In the second place the training of children requires their discipline. It is true that corporal punishment is an emphasis in Proverbs, though its emphasis on instruction is much more thoroughgoing as is its emphasis on a parent’s love for his boys and girls. Some evangelical studies on child rearing have concentrated over much on discipline, leaving too much of an impression that discipline is the key ingredient in Christian child-rearing or even that Christian fathers ought to be some kind of martinet if they are doing their duty. Punishment is important enough, but it is hardly everything or even the most important thing. But we do have such proverbs as this one, which could hardly be clearer.

“Folly is bound up in the heart of a child, but the rod of discipline drives it far from him.” [22:15]

Obviously “rod” is a metonymy for all forms of punishment, but it certainly doesn’t exclude the rod itself! (And notice, it says “rod” not “hand.” The wooden spoon is a better tool than a hand. It stings the bottom but it does not harm.) If you find yourself disinclined to spank your children because of the so-called expert opinion of our culture, think again. And hear me everyone. We are not talking about child abuse in any way, shape, or form. We will not tolerate that in the Christian church. We are not talking about martinet fathers, or angry fathers, or harsh fathers. We are talking about a way of discipline, of correction, of punishment, that is short, sharp, effective, clears the air, and teaches the lesson in a way that is particularly suited to the heart and mind of a child. There is a relatively short period in a person’s life when he or she is susceptible to spanking, but in those years it is far and away the best way to make the point clearly but without any harm. A wooden spoon to the backside is severe correction for a child, he knows it for what it is, but it leaves no harm and the lesson is taught in a way he understands and clears the air very quickly. How many times have we seen it: a child misbehaves, is spanked and then loved by his parents, and a moment later is as happy as a clam, the lesson learned, the point made, in a way that enables life to go on immediately and happily.

The fact is corporal punishment is recommended in Proverbs precisely because there is something to drive out of a child, something to kill in a child: that spirit of rebellion. Half-measures won’t do. What is needed is punishment and a form of punishment that a child understands.  It requires the kind of pain a child fears. The punishment must fit the crime in a way a child can understand.

Long conversations – more often, in my experience whiny harangues by ineffective parents –  and the so-called “time-outs” diffuse the lesson, make much less of an impression and, in my experience, do not immediately and successfully correct the bad behavior. Don’t believe what the so-called experts tell you. The propaganda against spanking, rooted in a fundamentally different view of the world and of human beings than that taught in the Bible, ignores the obvious factexpert opinion always ignores some obvious factthat most happy, well-adjusted, mature adults were raised with the wooden spoon or the switch and were the better for it. The experts are telling us to ignore the obvious: both that the best people have always been raised with corporal punishment and that we live in a day in which our young people suffer from a serious lack of impulse control. Again, the experts are telling you to follow their advice, the same advice that has made a wreck of our society! They told you no-fault divorce was going to be good for people, good for the family, wouldn’t lead to more divorces. They have been wrong about everything!

◆ RECORDED DATA ◆
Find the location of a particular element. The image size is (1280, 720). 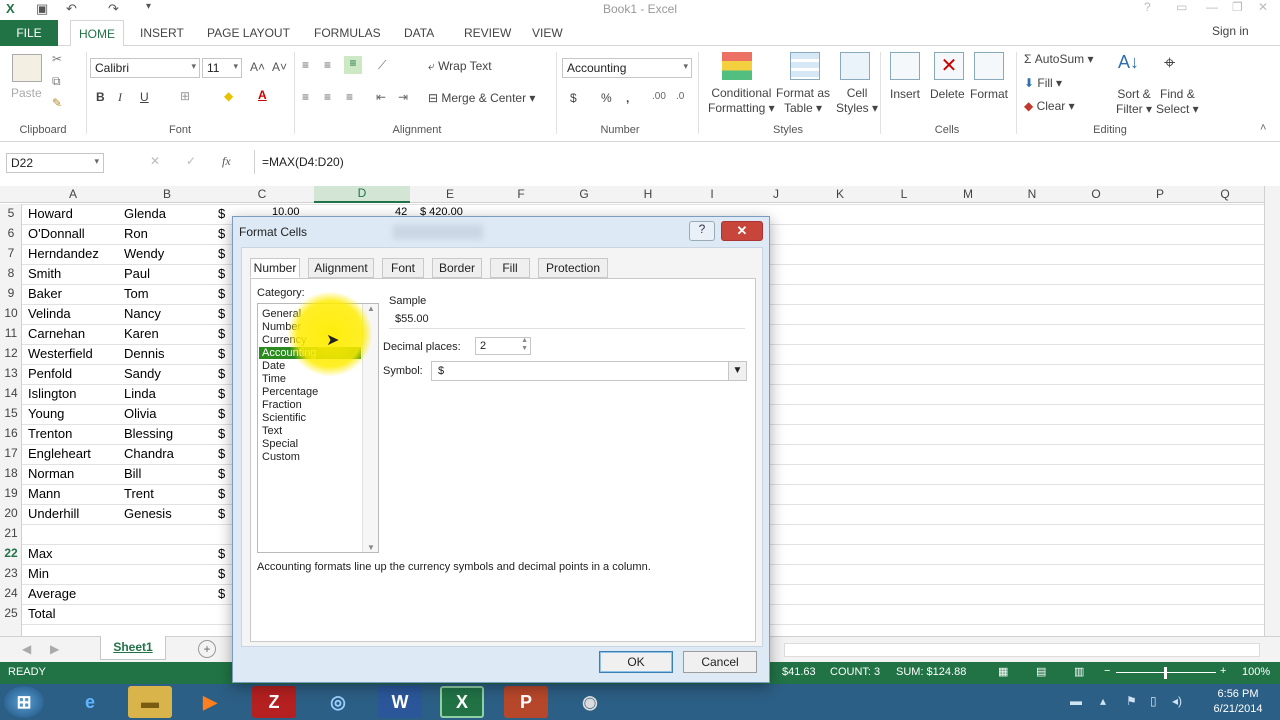

zoom-slider-thumb is located at coordinates (1166, 673).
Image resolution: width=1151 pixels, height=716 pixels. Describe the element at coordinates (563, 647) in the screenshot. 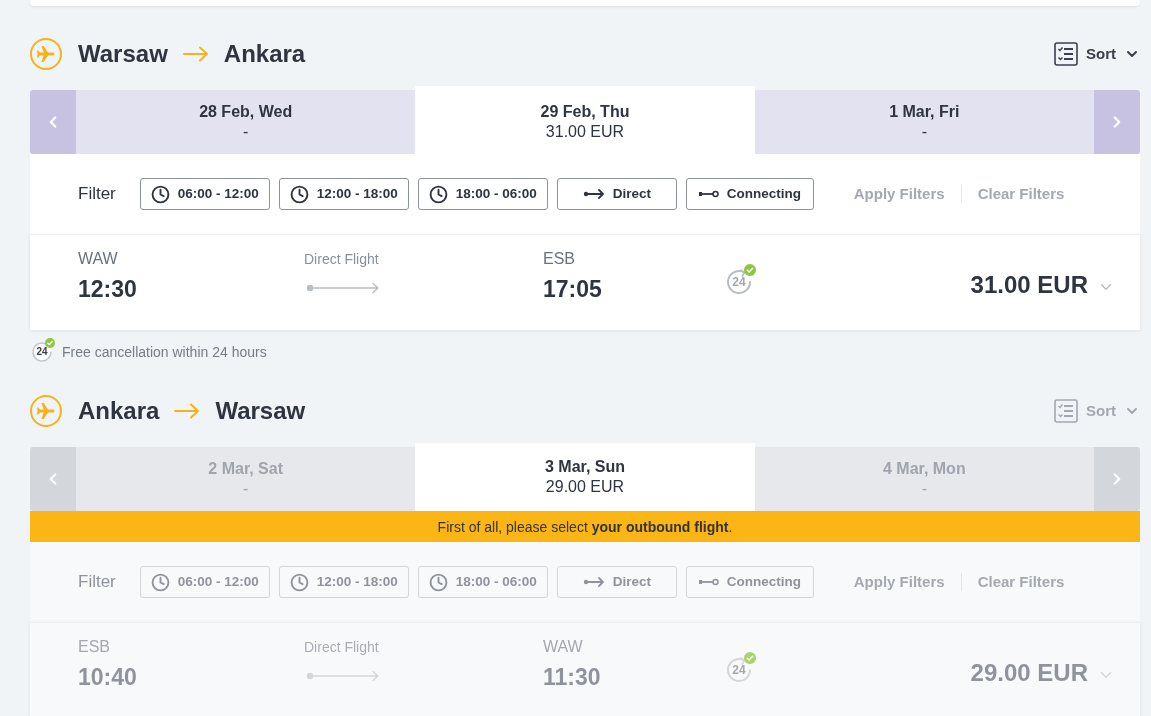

◆ ACTIONS TO TAKE ◆
(A) In the passage on child discipline, the speaker names kinds of fathers that are not being talked about. List every kind.
(B) Output the passage on child discipline word for word from "The fact is" to "child can understand.".
Work only from the passage on child discipline; the listing plays no part.

◆ RESPONSES ◆
(A) martinet fathers, angry fathers, harsh fathers

(B)
The fact is corporal punishment is recommended in Proverbs precisely because there is something to drive out of a child, something to kill in a child: that spirit of rebellion. Half-measures won’t do. What is needed is punishment and a form of punishment that a child understands.  It requires the kind of pain a child fears. The punishment must fit the crime in a way a child can understand.